Mme Léonor était une femme simple, sensée et dotée d’un caractère espiègle, dont son fils a hérité.
Cela se ressent dans l’anecdote qui suit. Cela se passe pendant les années difficiles de bombes et
menaces en Argentine, un soir, tard le soir, le téléphone de la maison sonne. « Nous allons vous tuer
vous et votre fils ». Mme Léonor répond très tranquillement : « Vous savez, j’ai plus de 90 ans, dès
lors si vous ne vous dépêchez pas d’exécuter votre menace, c’est sûr, je mourrai avant ». Et elle a
poursuivi sa nuit très sereinement, étrangère aux dangers externes. Cependant, il y avait quelque
chose qui l’inquiétait davantage. Savoir son fils agnostique, était pour elle une menace plus létale
qu’une bombe. Le salut éternel de son fils l’angoissait. Elle devait faire quelque chose, et c’est ce
qu’elle a fait. C’est un ami prêtre qui l’a raconté à Pablo Caruso en lui demandant d’en parler au
bon moment. L’histoire est la suivante :
Un jour, Mme Léonor, décide aborder ce thème directement avec son fils. « Fils, tout le monde dit
que tu es agnostique. Est-il vrai que tu doutes de l’existence de Dieu ? » La question si directe de sa
mère a fait bégayer plus que d’habitude l’écrivain, éternel candidat au prix Nobel de Littérature.
« Ce qu’il y a, mère, c’est que l’enfer et le paradis me paraissent disproportionnés. Les actes des
hommes n’en méritent pas tant », a répondu l’auteur de L’Aleph. C’est alors que Mme Léonor lui a
pris la main et lui a murmuré : « Promets-moi que tu diras un Je vous Salue Marie toutes les nuits
lorsque tu iras te coucher. Fais-le, même si physiquement je ne suis plus présente à ton côté, fais-le
comme si tu m’embrassais pour me dire bonne nuit ». « Tu sais, mère, je crois qu’il est préférable
de penser que Dieu n’accepte pas de pots de vins ». Madame Léonor est restée un moment
silencieuse puis lui a répondu « Alors, je dois admettre que tu m’as souvent soudoyé. Tu l’as fait
lorsque tu m’embrassais avant de me demander quelque chose que tu désirais ». Borges a souri et a
pris bonne note de cette demande, pour lui surprenante. Bien plus tard, l’écrivain a avoué à un de
ses amis que par amour pour sa mère, il n’avait jamais omis de réciter cette simple prière à Marie.
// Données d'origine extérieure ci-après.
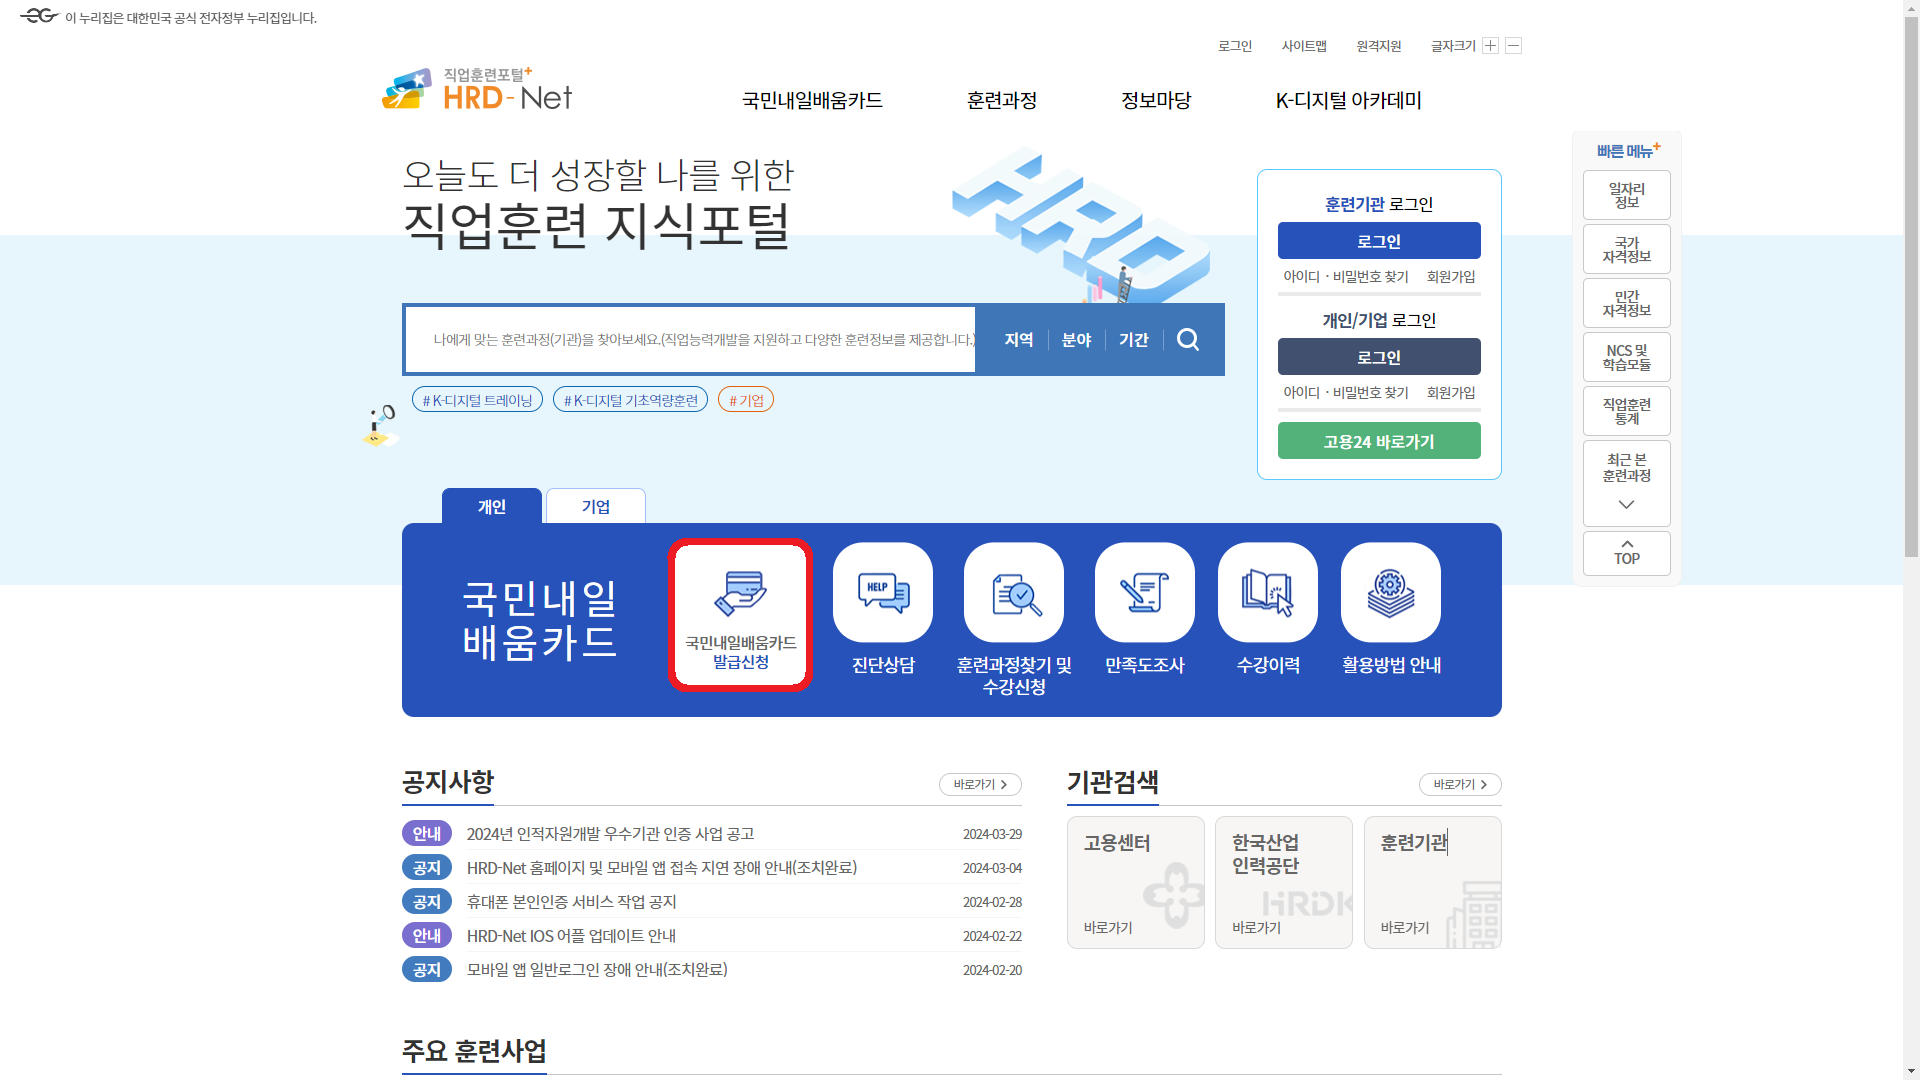
Task: Click the magnifying glass search icon
Action: [x=1188, y=340]
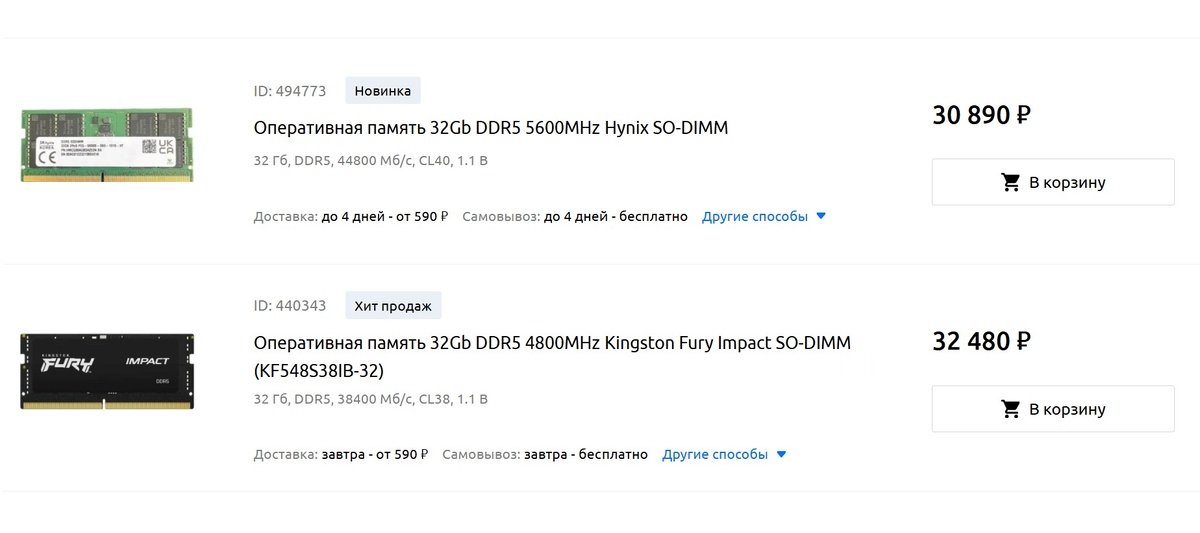Click product ID 494773
This screenshot has width=1200, height=533.
[290, 91]
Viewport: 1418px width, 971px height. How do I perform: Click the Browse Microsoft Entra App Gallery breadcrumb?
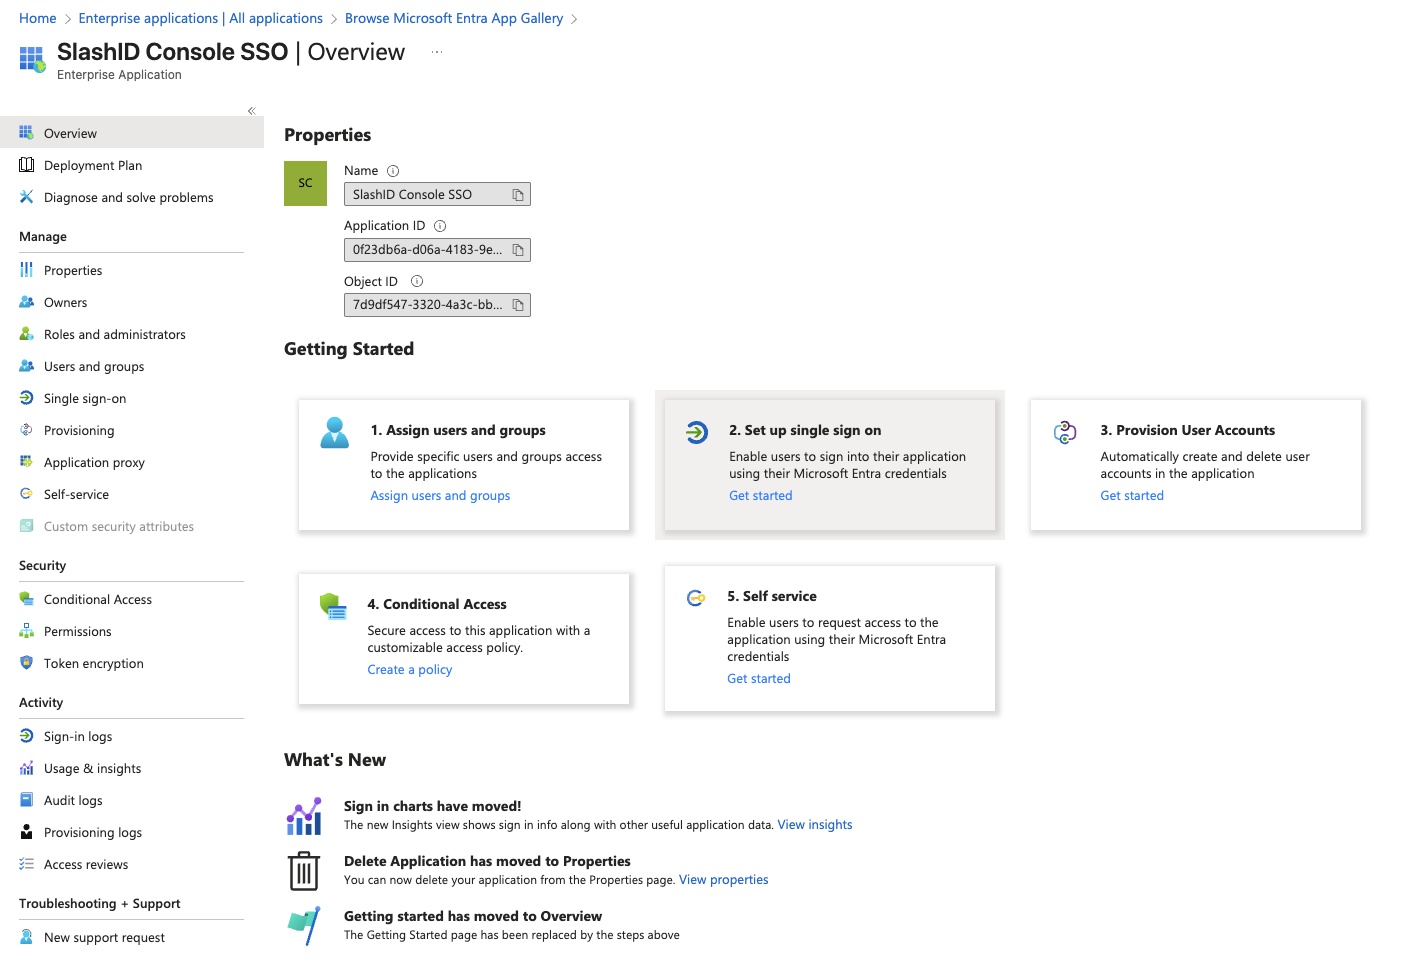coord(454,18)

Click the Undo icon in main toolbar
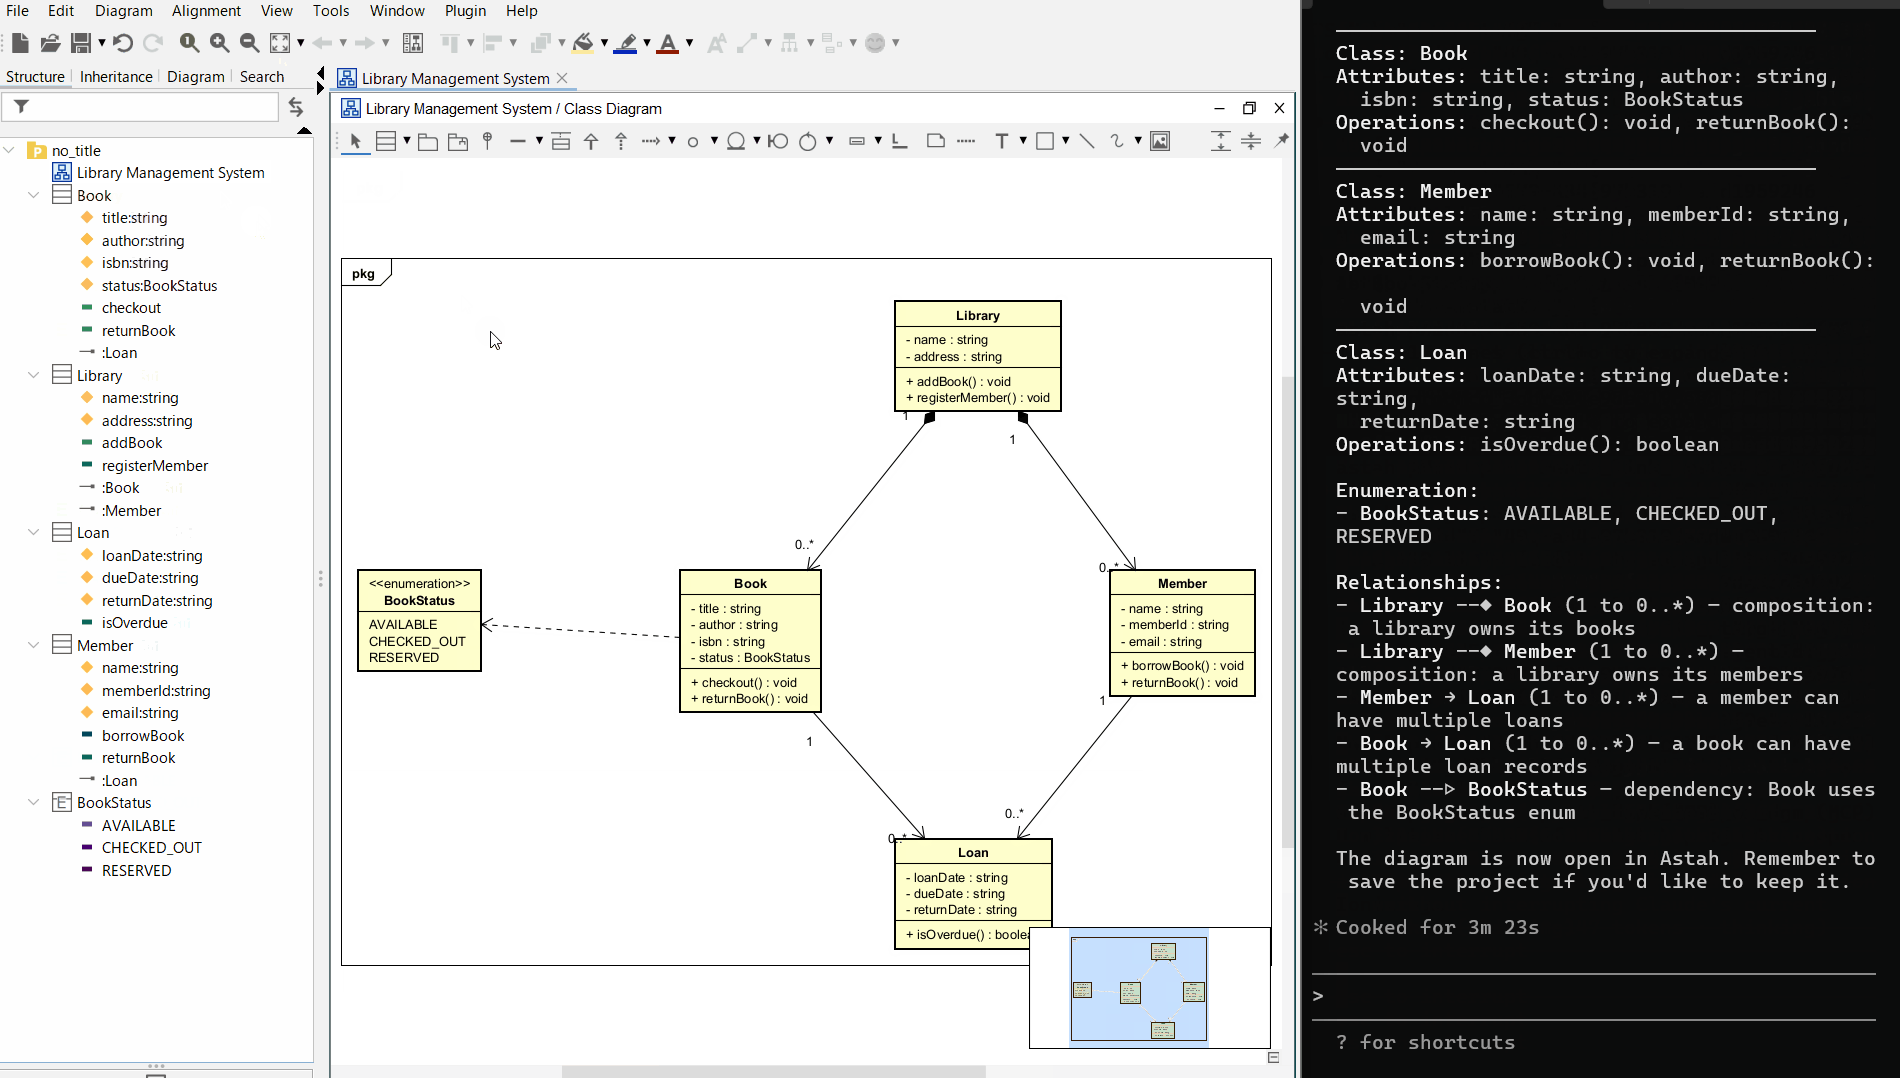(122, 42)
Mme Léonor est décédée en 1975 à l’âge de 99 ans et Borges a continué à prier respectant ainsi la
promesse faite à sa mère.
Jorge Luis Borges est décédé à Genève, cela fait aujourd’hui 30 ans. Sur son lit de mort, et à la
grande surprise des personnes présentes, il a demandé à voir un prêtre catholique.
Je ne doute pas que la prière adressée à la Vierge que Borges a récitée pendant des années – sans
doute par obligation et même sans grande foi - ait été la cause de son recours à la grâce divine en
ses derniers instants.
La requête adressée à la Mère de Dieu “Priez pour nous pauvres pécheurs, maintenant et à l’heure
de notre mort » est devenue patente en cet instant transcendantal de l’histoire de notre cher écrivain.
Aujourd’hui, dans ce cimetière des Rois à Plainpalais, où il repose depuis trente ans, en nous le
rappelant avec affection, et sans doute comme l’un des meilleurs écrivains de l’histoire, nous prions
pour son éternel repos, et, les catholiques, nous le faisons, comme il l’a lui-même fait au cours de
ses dernières années, en ayant recours à Marie la Mère de Dieu.